En septembre 2013 l’association a publié un Livre Blanc des bonnes pratiques tirées de l'ensemble de ces projets, qui peuvent servir de modèle et être adaptées ailleurs. Cet ouvrage, déjà téléchargé à plus de 6 000 exemplaires, se veut une source d’inspiration pour les porteurs de projets actuels et futurs, leurs bailleurs et partenaires financiers, mais aussi pour les gouvernements en charge de la politique énergétique.

 A travers une série de deux articles, voici une revue de quatre modèles observés par Africa Express : l’entreprise sociale (1),  la création de filière économique nouvelle (2), la fidélisation de la clientèle (3) et le développement de partenariats public-privé (4). 

Avec presque 600 millions d’exclus de tout service énergétique, l’électrification rurale décentralisée (ERD) reste un enjeu majeur pour le développement du continent. Les solutions techniques sont pourtant connues et disponibles. Malgré des sources d’énergie abondantes, l’électricité est rare et chère en Afrique subsaharienne, avec des prix moyens supérieurs aux normes internationales.

Dans le domaine de l’électrification rurale, le rôle du porteur de projet est déterminant. Au-delà de la technique déployée, le succès d’un projet d’accès à l’énergie relève d’une capacité à comprendre les besoins locaux, intégrer les parties prenantes, développer des relations fiables avec les partenaires financiers, assurer un management positif et soutenable, notamment sur le plan de la formation.

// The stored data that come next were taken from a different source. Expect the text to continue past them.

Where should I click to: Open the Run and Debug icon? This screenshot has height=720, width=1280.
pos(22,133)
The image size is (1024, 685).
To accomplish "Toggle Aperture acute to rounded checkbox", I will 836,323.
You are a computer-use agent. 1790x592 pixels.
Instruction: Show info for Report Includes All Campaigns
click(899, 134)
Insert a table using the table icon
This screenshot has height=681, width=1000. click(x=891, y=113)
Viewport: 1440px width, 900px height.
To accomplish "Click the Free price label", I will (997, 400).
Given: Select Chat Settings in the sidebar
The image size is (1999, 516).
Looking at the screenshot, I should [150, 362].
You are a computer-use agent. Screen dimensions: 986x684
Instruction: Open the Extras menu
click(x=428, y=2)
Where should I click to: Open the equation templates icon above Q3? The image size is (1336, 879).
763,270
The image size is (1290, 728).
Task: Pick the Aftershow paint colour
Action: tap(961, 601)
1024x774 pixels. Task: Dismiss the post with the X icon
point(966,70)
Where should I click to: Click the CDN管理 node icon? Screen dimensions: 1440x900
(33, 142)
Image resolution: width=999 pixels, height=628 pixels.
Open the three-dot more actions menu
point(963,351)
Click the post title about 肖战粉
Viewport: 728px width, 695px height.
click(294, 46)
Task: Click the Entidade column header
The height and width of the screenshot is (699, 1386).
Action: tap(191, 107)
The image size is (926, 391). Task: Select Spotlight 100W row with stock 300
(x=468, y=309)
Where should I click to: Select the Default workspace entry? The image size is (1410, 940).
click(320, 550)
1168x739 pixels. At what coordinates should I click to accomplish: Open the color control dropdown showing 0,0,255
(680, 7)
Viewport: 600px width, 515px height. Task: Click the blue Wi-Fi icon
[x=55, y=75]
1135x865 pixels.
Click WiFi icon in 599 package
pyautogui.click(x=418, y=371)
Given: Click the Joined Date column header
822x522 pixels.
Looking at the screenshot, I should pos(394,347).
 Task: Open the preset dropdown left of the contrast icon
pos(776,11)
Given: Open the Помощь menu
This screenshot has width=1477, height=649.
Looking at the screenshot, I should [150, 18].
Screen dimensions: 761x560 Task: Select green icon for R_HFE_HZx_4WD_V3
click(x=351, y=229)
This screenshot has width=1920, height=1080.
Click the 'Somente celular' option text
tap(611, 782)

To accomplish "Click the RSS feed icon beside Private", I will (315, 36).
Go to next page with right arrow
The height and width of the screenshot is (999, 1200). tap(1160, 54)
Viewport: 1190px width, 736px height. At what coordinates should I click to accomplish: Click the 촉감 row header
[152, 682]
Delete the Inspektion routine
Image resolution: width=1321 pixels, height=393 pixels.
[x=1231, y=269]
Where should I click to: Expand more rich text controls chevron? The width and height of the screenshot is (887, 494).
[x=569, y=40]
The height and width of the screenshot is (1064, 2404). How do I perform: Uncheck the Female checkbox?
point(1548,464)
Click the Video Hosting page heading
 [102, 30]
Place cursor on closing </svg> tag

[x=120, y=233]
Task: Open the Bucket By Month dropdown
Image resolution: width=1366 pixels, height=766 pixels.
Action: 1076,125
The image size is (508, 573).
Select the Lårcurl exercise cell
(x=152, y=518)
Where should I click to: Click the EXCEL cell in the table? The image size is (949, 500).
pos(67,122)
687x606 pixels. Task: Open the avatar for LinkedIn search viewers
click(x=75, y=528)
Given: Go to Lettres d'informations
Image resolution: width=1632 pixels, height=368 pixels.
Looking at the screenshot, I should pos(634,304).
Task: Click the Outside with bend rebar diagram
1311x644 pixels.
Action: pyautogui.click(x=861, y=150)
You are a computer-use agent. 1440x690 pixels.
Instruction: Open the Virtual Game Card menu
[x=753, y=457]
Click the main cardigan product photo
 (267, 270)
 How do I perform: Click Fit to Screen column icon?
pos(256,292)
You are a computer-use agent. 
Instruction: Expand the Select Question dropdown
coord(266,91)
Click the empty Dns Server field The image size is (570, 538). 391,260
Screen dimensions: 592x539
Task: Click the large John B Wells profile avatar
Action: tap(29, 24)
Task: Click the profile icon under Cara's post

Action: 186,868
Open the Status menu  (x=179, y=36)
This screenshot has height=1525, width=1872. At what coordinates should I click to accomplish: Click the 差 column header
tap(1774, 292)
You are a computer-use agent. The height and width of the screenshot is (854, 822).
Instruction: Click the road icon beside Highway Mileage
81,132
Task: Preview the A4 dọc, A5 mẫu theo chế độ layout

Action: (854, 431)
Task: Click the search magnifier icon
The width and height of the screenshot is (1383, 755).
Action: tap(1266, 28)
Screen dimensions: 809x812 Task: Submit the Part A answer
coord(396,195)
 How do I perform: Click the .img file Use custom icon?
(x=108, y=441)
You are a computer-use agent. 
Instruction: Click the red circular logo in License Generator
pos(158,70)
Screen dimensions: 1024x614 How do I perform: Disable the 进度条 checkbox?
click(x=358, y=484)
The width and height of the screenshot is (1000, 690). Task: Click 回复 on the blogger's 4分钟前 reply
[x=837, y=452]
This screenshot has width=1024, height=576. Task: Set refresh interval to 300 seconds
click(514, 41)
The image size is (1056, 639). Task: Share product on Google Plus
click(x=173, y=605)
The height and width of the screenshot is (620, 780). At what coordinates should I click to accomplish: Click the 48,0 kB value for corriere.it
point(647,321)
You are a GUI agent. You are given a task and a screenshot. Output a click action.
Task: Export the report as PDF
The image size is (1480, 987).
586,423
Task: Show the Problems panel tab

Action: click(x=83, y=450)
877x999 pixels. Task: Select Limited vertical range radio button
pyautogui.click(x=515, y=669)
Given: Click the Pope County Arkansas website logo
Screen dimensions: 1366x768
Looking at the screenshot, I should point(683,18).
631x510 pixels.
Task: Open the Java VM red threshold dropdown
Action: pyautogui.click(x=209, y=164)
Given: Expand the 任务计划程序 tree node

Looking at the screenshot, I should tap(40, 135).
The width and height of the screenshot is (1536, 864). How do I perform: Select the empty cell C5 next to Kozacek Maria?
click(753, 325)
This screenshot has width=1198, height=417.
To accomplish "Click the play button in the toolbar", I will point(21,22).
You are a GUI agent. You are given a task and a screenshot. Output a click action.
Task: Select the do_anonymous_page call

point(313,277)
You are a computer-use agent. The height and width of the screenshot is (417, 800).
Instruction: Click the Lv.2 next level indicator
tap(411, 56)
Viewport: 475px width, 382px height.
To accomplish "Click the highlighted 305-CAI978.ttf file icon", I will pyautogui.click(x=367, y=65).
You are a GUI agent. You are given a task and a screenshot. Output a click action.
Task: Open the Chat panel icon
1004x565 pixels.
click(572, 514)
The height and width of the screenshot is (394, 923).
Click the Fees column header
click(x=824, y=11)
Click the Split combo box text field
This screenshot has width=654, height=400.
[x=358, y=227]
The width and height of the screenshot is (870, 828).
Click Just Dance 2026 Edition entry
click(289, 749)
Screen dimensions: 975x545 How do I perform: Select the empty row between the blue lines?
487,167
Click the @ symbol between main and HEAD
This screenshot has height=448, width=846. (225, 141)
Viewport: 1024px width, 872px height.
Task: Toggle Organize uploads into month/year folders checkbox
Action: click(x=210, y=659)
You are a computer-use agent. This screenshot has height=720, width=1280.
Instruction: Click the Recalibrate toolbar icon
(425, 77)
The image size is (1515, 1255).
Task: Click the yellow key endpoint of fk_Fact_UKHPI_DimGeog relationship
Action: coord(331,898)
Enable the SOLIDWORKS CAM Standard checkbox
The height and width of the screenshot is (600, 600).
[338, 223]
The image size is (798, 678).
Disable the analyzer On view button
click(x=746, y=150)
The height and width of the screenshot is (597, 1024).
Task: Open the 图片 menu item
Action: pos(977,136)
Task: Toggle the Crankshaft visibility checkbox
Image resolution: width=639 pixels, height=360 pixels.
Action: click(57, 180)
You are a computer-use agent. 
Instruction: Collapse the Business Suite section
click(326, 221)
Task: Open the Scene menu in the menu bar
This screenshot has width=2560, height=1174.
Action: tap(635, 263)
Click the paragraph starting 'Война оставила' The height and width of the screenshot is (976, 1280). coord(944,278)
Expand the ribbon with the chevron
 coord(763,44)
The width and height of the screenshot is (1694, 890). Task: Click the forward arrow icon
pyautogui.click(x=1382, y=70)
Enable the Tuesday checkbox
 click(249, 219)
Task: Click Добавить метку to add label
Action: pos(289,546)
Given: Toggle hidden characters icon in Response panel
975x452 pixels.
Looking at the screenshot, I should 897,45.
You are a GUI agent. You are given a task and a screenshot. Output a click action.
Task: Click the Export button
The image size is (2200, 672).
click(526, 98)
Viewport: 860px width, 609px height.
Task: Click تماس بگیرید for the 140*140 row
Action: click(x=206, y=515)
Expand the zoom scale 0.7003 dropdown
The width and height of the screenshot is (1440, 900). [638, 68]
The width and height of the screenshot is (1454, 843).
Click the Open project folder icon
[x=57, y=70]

Mais avant toute chose, un projet d’énergie doit impérativement s’adosser à un modèle économique garantissant la viabilité économique de l'exploitation.  Un business model est la manière dont une entreprise crée, partage et retient de la valeur. Dans la plupart des projets, l’investissement de départ est fortement subventionné – jusqu’à 80% du montant total, souvent par des bailleurs internationaux. Cet apport initial risque toutefois de rester inopérant s’il n’est pas relayé par un modèle d’exploitation commerciale viable permettant de développer les projets au-delà du périmètre initial.

Or, au vu de la faible rentabilité de l’activité (petit nombre de clients, faibles consommations, difficultés de paiement), l’activité commerciale se révèle le plus souvent insuffisante pour assurer le renouvellement et l’entretien des installations ou pour investir dans des équipements lourds ou d’envergure qui permettraient de changer d’échelle, au-delà du petit matériel de maintenance.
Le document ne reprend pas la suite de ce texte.